Jean-Marc Fleury, Université Laval
Fábio Henrique Pereira, Université Laval.

Résumé

Cette note de recherche examine la place occupée par les sciences humaines dans Québec Science, un magazine de vulgarisation scientifique canadien. Nous avons entraîné un algorithme d’apprentissage automatique à catégoriser soit en sciences humaines, soit en sciences naturelles, les articles publiés dans Québec Science, entre 1979 et 2023. Au cours des 43 dernières années, les sciences humaines et sociales ont occupé une place de plus en plus importante dans les pages du magazine. Ce constat s’explique essentiellement par la décroissance du nombre d’articles en sciences de la nature, tandis que les sciences humaines et sociales se maintenaient. Nous mentionnons différentes hypothèses susceptibles d’expliquer cette transformation, d’une évolution des choix éditoriaux traduisant une activité scientifique de plus en plus multidisciplinaire et transdisciplinaire jusqu’à une transformation de l’idée de ce qu’est la science.
--------------------------------------------------
Objectifs
1) Indiquez si chacune des affirmations suivantes concorde avec le résumé, en répondant par oui ou par non et en citant les mots du résumé qui tranchent : (a) l'algorithme répartissait les articles en trois catégories ; (b) le nombre d'articles en sciences de la nature a diminué ; (c) les articles analysés ont paru entre 1979 et 2023.
2) Reprenez le résumé sur la place des sciences humaines dans Québec Science après sa dernière phrase, et poursuivez-le.
Les données ci-après proviennent d'une autre source.

Extrait de données
--------------------------------------------------
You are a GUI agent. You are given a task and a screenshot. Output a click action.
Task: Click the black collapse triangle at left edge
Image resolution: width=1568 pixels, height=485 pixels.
--------------------------------------------------
Résultats par consigne
1)
(a) Non : « soit en sciences humaines, soit en sciences naturelles ».
(b) Oui : « la décroissance du nombre d’articles en sciences de la nature ».
(c) Oui : « entre 1979 et 2023 ».

2)
Abstract

This paper examines how the social sciences and humanities fare in a popular Canadian science magazine, Québec Science. We trained an algorithm to classify as “natural sciences” or “social sciences” articles published by Québec Science from 1979 to 2023. The results show that over the last 43 years, the social sciences and humanities have been given an ever-increasing share of space in the pages of Québec Science. These findings seem to be more related to the reduction in the amount of natural science articles in the magazine while the social science coverage remained stable. Different hypotheses were proposed to explain these changes: from the evolution of the magazine’s editorial choices concerning scientific activity which became more and more multidisciplinary and transdisciplinary to a transformation of the idea of science itself.

DOI : 10.31188/CaJsm.2(11).2024.R185





L

a plupart des études (publiées en anglais) concluent que le journalisme scientifique banalise et discrédite les sciences humaines et sociales (Dunwoody, 1980 ; Evans, 1995 ; Huber, Wetzstein et al., 2019 ; Lewis, Bartlett et al., 2023). Knudsen (2017 : 908) écrit : « If newspapers constitute the only source of information concerning the humanities, newsreaders may not be much wiser in understanding what the humanities might be—but they will know that whatever the humanities is, it is broken and useless. »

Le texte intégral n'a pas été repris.